= Donna N. Schuster =

American painter

Donna N. Schuster (born in Milwaukee, Wisconsin 1883) was an American easel painter, who created work in the style of modern impressionism using the medium of oil and watercolor. She focused her work in Wisconsin then later moved to Los Angeles, California where she died in 1953.

==Biography==
Schuster got her education at the Art Institute of Chicago, then later attended Boston Museum School along with Edmund C. Tarbell and Frank W. Benson.

===Career===
In 1914 she was a student at the William Merritt Chase Summer School of Art in Carmel-by-the-Sea, California. Despite the brutal murder of her fellow student Helena Wood Smith, she returned to Carmel in 1916 and sent her paintings to the Woman’s Exhibition at the Oakland Art Gallery.
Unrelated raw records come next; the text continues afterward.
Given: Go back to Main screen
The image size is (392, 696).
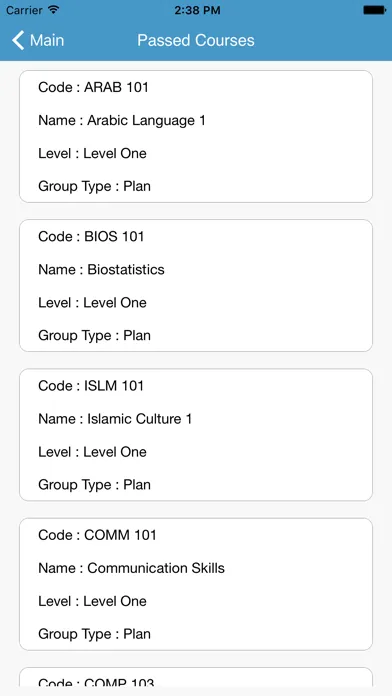Looking at the screenshot, I should click(x=38, y=40).
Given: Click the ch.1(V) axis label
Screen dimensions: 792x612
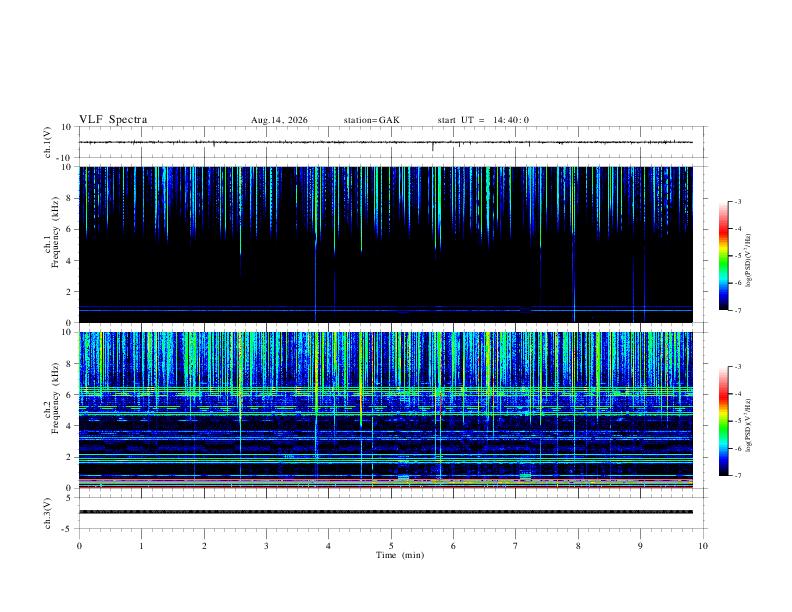Looking at the screenshot, I should 47,142.
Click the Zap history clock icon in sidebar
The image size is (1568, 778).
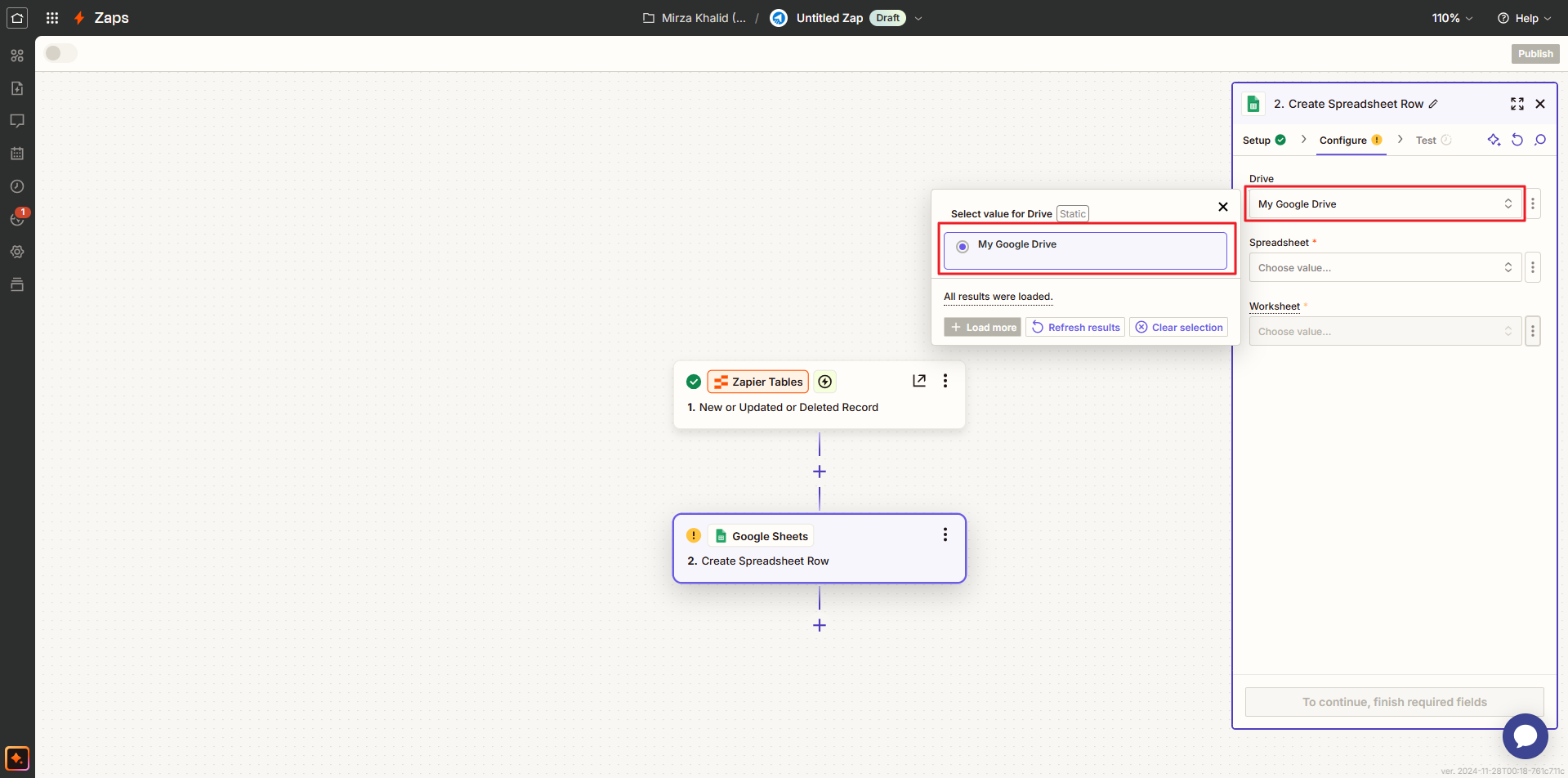17,186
In 1923, Schuster built a studio-home in the hills of Griffith Park and joined the faculty of Otis Art Institute. She also had a second home and studio in Laguna Beach where she spent her summers.
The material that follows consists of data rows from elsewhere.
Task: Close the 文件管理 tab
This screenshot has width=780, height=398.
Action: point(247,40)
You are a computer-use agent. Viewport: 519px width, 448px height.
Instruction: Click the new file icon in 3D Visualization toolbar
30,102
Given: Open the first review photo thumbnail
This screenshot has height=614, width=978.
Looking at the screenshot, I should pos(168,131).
She returned as an exhibitor to the Oakland Art Gallery in 1924 when Director William Clapp organized a show of regional “Impressionists,” which was so successful that it was sent to the Los Angeles Museum. Schuster expanded her horizons when she was able to join a painting tour through Belgium. She co-founded the California Art Club and Women Painters of the West

She was a member of the Group of Eight, who considered themselves modernist in their use of rich color, expressive techniques, and an emphasis on the figure. She also was a great admirer of Claude Monet and, in fact, built a lily pond in her backyard that she used for a series of lily pond studies, not unlike those of Monet. Toward the end of the 1920s Schuster studied with modernist artist Stanton Macdonald-Wright (1890-1973), leading her to experiment with Cubism and later, Abstract Expressionism.

Her art was exhibited at the Los Angeles County Museum of Art in 1914, 1917, 1920, 1927 and 1929. Later, in the 1930s, she had shows at the San Francisco Art Association, the New York Academy of Fine Art and the New York Watercolor Society. She was a founding member of the California Watercolor Society and was involved with their exhibitions from 1921 until the mid 1940s.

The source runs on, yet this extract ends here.